A new US commitment to oil and mining transparency may push the Kingdom closer to a similar agreement, Cambodian experts have said.
US President Barak Obama announced earlier this week that the US would join the Extractive Industries Transparency Initiative as an implementing country, according to a White House statement. The pledge, the first from a G8 country, commits the United States to public disclosure of revenues from oil, gas and mining assets.
Cambodia considered EITI membership in 2007 but has since declined to sign on.
The signatory status of the world’s biggest oil consumer, however, could result in more pressure on the Kingdom to do the same, Cambodians for Resource Revenue Transparency (CRRT) chairman Mam Sambath said yesterday.
“The US decision to join the EITI is a powerful endorsement of EITI and its guiding principles, not just within Cambodia but worldwide,” Mam Sambath said.
“As one of the world’s most powerful countries and most vibrant economies, the US has tremendous credibility in the global marketplace.”
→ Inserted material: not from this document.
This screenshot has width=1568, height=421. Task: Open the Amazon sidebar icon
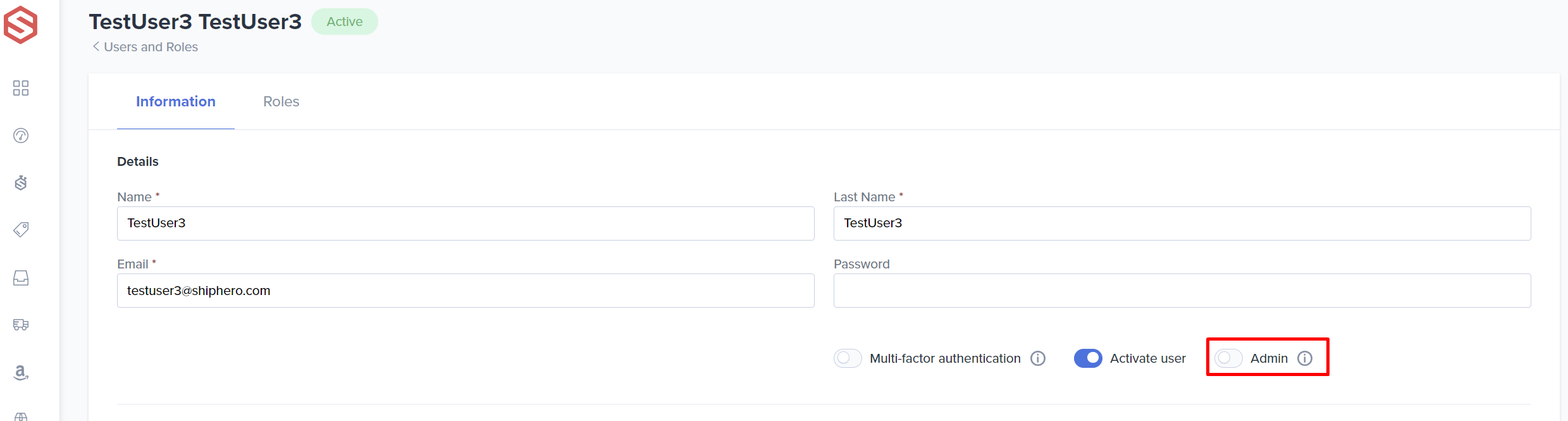pyautogui.click(x=21, y=372)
EITI hopes other countries will follow in the United States’ footsteps, EITI spokesman Anders Tunold Krakenes said yesterday.
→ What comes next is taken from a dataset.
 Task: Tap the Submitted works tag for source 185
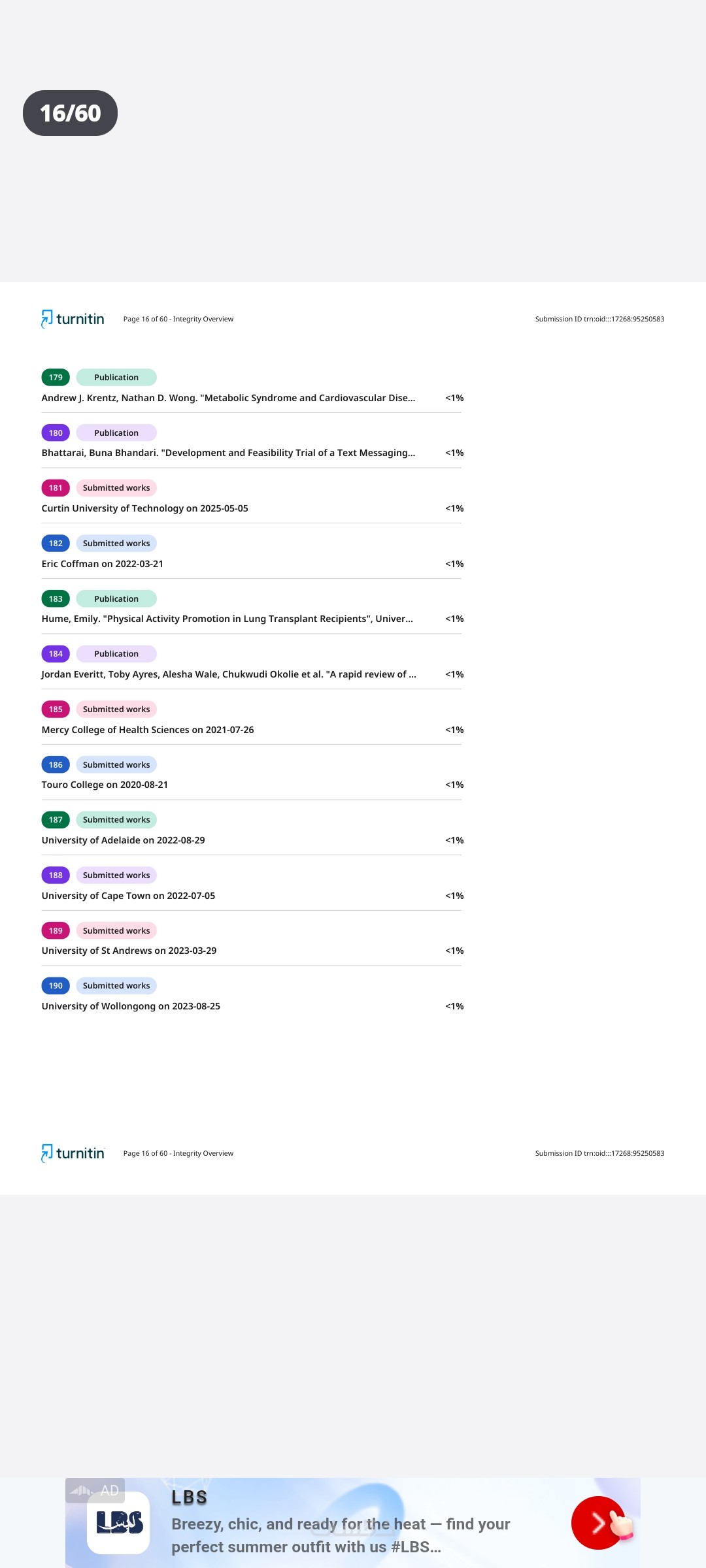[116, 710]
To date, Cambodia has not published any payments from oil or mining in EITI reports, he added.
While officials at the Cambodia National Petroleum Authority did not return requests for comment, Mam Sambath said the government declined to join the initiative because it claimed to already follow government-decreed transparency and accountability principles.
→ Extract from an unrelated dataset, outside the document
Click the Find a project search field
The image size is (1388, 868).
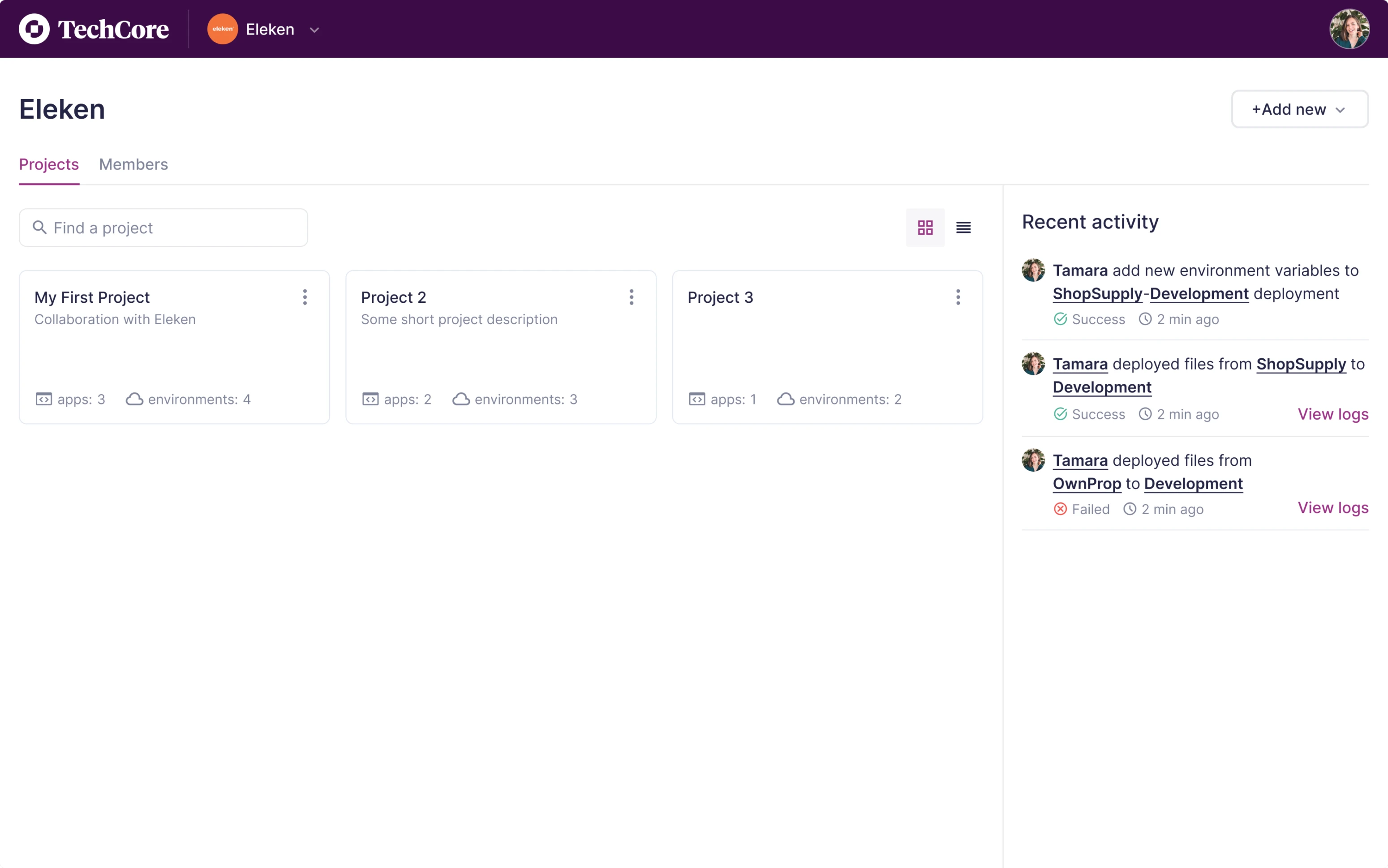click(163, 228)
But he claimed EITI membership boosts investor confidence in ways that Cambodia’s own transparency standards do not.
“In short, it’s good business to be part of EITI.”
“CRRT still sees tremendous merit in joining the EITI as tangible evidence that Cambodia embraces the standards of principles set by the global community as those which best suit the needs of all involved stakeholders.”
Cambodia is not alone in abstaining from membership. The UK declined EITI membership this week, saying it would be inappropriate to reveal domestic financial dealings with extractive companies, the Guardian reported.
Officials at the US Embassy in Phnom Penh could not be reached for comment.